Bud size, which has been generally used as an index for judging microspore development, influenced the embryo production in gentians. The higher embryogenesis was obtained in buds 9–12 mm in length. Observation using DAPI staining showed that buds 9–15 mm in length included microspores from uninucleate to binucleate stages. Microspores from the late uninucleate to early binucleate stage are reported to be the most responsive in many species (Ferrie et al. 1995; Seguí-Simarro and Nuez 2008). Although our observation did not determine the relationships between bud size and the detailed developmental stages of microspores, it is speculated that buds 9–12 mm in length corresponded to microspores from the late uninucleate to early binucleate stages, and these stages are also responsive in gentians.
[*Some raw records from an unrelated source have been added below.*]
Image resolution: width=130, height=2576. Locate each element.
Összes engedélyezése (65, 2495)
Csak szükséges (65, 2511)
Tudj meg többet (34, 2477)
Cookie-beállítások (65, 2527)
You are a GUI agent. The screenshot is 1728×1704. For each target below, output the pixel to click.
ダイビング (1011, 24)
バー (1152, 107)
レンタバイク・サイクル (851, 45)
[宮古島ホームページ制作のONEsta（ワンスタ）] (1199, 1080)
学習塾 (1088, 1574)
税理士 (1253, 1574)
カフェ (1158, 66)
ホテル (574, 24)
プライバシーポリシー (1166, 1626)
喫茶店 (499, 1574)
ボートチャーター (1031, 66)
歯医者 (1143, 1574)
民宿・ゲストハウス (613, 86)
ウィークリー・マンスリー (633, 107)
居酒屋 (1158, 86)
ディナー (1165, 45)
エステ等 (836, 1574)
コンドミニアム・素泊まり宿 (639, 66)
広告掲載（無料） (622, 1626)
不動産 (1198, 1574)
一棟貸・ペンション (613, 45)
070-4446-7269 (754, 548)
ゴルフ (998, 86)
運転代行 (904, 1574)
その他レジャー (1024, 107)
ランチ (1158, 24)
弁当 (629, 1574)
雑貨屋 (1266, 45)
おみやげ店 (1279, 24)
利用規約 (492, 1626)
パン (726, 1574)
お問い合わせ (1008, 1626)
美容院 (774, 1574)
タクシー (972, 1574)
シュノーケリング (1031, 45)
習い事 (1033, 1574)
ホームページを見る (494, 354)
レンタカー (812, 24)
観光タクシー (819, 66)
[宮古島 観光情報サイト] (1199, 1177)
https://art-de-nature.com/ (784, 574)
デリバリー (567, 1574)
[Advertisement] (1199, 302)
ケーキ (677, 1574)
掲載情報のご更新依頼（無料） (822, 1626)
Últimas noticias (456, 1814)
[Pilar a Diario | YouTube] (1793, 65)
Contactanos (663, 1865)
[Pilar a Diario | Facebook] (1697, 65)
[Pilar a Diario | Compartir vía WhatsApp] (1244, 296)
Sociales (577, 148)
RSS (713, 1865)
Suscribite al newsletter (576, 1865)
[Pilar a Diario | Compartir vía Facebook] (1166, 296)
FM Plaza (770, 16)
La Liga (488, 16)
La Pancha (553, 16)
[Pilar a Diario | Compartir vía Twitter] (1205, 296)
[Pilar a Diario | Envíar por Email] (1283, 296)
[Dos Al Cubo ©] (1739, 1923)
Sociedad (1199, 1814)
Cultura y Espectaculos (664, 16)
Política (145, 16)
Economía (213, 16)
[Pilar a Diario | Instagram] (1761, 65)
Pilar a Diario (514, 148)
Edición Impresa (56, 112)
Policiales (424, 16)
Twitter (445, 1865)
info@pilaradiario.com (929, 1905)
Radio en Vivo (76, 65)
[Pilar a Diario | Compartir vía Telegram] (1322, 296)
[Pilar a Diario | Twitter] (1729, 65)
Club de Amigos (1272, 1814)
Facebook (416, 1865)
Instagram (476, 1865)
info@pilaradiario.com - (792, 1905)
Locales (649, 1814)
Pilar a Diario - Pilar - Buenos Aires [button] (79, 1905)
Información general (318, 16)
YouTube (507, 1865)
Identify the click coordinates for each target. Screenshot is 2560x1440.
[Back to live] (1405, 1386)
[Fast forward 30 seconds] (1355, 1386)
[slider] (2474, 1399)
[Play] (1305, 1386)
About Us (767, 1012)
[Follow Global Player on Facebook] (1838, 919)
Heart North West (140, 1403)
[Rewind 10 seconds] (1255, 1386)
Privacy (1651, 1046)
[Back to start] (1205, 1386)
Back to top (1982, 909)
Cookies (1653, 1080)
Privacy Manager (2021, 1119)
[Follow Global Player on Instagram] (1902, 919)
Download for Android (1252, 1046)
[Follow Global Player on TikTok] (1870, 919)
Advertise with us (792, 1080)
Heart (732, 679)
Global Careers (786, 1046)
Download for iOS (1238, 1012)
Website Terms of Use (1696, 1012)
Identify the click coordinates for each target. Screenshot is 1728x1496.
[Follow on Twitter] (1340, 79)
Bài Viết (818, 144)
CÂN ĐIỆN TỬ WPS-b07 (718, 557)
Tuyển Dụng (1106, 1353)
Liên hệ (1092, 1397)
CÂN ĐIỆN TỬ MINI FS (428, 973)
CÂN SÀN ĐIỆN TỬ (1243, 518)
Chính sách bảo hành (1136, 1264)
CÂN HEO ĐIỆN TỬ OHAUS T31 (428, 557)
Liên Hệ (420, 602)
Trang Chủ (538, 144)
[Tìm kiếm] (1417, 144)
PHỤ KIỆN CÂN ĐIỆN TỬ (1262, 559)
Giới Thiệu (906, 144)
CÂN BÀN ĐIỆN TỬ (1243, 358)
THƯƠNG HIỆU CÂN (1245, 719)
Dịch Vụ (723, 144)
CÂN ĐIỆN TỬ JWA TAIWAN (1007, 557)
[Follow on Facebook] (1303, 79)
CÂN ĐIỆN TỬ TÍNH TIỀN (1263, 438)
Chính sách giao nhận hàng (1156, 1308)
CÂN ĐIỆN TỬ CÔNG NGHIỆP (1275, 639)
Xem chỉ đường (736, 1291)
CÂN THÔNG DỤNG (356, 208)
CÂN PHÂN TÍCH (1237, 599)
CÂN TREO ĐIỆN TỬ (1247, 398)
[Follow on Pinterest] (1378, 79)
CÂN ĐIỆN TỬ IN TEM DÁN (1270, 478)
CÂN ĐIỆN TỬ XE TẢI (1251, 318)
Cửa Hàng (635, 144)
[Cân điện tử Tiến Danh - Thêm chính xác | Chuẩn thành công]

In addition to the genotype and developmental stage of microspores, various factors influence androgenesis, including the growing conditions of the donor plants, the pretreatment of anthers, the culture media, and culture conditions (Takahata 1997, Seguí-Simarro and Nuez 2008). Although a number of factors were investigated in this study, we could not find stable and effective conditions enhancing embryogenesis. For example, the effects of plant growth regulators NAA 2.0 and 0.5 mg/l kinetin in anther culture of gentian (Maruta and Matsumoto 1989) and/or of cold pretreatment of anthers before culture in many species (Sopory and Munshi 1996) have been reported. However, our results did not show clear effects of such plant growth regulators and cold pretreatment (data not shown). On the other hand, solidified medium was more effective on embryogenesis than liquid medium, though most embryos could not regenerate plantlets due to their vitrification. Our results contradicted those of Ferrie et al. (1995), who indicated that the flotation of anthers on liquid is generally more effective than plating on solid medium. More detailed studies are needed to develop a more efficient anther culture system in gentians.

In this study, more than 100 plants were obtained from anther culture of gentian. These regenerated plants consisted of haploids, diploids, and triploids. In particular, triploids reached a level of 70%. In addition to haploids, the production of diploids and polyploids has been reported in microspore-derived plants of many species, and such diploidization and polyploidization is considered to be caused by nuclear fusion, endomitosis, endoreduplication, and functioning of unreduced microspores (Keller et al. 1987; Rao and Suprasanna 1996; Shim et al. 2006). In addition, species and/or genotype are also known to influence such phenomenon, as shown in our results. Of regenerated plants, 20% in Ashiro-no-Aki and 86% in Ashiro-no-Natsu were diploid. If these diploid plants are homozygous, such spontaneous diploidization would be advantageous for haploid breeding, as it omits the need for doubling treatment. ISSR analysis using the 6PS strain obtained by the self-pollination of the diploid plant from anther culture of Ashiro-no-Aki revealed that the diploid plant is DH. This is supported by the allelic test of the W14 and W15 genes, which are allelic and code the proteins related to the α/β hydrolase fold superfamily (Hikage et al. 2007). They reported that a donor cultivar Ashiro-no-Aki carried both alleles W14/W15, whereas 6PS plants carried homozygous W15 (W15/W15).

In this study, many DH plants were established in gentian (G. triflora). Additionally, a part of the DH plants could produce S1 generation by self-pollination. Not only breeding programs and genetic studies using DH lines obtained in this study, but also the establishment of more effective DH methods in gentian, including G. scabra, are currently being carried out.